§ **Assignment**
Duplicate the data starting with the line containing "In order to click" and going on through the line containing "coordinates (50, 322).", including both of those lines and nothing else.

(Beginning of Source material)

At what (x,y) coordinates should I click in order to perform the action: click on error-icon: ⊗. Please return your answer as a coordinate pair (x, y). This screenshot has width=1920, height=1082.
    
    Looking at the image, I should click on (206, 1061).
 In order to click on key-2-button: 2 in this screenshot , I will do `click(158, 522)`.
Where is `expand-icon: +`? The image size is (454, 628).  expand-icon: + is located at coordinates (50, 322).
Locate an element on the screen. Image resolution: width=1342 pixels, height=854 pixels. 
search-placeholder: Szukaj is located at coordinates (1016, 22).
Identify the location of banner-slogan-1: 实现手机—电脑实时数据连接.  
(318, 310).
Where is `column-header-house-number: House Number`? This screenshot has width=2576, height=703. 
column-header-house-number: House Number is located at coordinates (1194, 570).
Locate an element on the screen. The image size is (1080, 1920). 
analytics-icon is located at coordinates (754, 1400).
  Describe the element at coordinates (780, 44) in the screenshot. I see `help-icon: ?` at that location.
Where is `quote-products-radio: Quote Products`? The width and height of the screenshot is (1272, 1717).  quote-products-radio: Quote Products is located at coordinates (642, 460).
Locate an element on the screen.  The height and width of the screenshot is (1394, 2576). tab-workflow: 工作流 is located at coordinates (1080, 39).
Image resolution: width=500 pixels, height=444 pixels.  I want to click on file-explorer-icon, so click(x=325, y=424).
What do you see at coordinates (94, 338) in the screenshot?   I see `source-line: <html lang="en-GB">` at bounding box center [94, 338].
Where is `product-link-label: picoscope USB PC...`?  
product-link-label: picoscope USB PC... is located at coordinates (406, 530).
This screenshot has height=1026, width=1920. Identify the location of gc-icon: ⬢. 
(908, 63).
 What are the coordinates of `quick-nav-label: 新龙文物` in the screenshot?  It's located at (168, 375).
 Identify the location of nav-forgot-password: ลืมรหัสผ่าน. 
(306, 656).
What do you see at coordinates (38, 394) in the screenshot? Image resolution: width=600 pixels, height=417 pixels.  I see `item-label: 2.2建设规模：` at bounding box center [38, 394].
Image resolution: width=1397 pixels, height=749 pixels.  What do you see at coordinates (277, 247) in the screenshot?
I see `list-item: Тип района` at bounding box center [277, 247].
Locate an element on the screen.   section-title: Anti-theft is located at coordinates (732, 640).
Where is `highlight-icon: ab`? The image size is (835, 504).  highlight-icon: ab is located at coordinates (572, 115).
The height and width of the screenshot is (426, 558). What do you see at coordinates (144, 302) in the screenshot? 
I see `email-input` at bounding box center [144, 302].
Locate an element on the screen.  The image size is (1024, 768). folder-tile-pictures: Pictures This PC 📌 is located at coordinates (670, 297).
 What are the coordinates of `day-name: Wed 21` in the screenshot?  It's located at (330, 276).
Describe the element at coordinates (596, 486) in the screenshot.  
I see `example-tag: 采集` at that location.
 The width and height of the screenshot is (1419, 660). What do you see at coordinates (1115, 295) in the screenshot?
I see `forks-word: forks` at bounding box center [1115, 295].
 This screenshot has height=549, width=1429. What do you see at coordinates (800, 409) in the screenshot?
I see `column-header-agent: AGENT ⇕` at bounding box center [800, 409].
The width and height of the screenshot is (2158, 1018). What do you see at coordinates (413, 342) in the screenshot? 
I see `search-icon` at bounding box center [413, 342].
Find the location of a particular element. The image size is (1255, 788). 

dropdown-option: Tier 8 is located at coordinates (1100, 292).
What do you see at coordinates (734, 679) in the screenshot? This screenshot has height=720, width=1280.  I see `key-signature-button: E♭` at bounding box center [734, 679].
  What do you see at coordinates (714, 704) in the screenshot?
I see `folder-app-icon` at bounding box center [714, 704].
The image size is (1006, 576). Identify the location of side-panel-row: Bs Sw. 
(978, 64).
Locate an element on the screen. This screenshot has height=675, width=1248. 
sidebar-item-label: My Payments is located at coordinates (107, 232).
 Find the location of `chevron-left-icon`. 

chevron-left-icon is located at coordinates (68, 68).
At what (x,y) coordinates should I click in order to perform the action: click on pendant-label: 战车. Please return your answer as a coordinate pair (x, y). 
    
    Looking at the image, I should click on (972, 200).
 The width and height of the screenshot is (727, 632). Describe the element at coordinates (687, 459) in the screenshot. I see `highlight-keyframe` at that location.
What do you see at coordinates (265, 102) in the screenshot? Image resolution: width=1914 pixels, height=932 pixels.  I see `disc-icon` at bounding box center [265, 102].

(End of Source material)

§ **Solution**
 In order to click on key-2-button: 2 in this screenshot , I will do `click(158, 522)`.
Where is `expand-icon: +`? The image size is (454, 628).  expand-icon: + is located at coordinates (50, 322).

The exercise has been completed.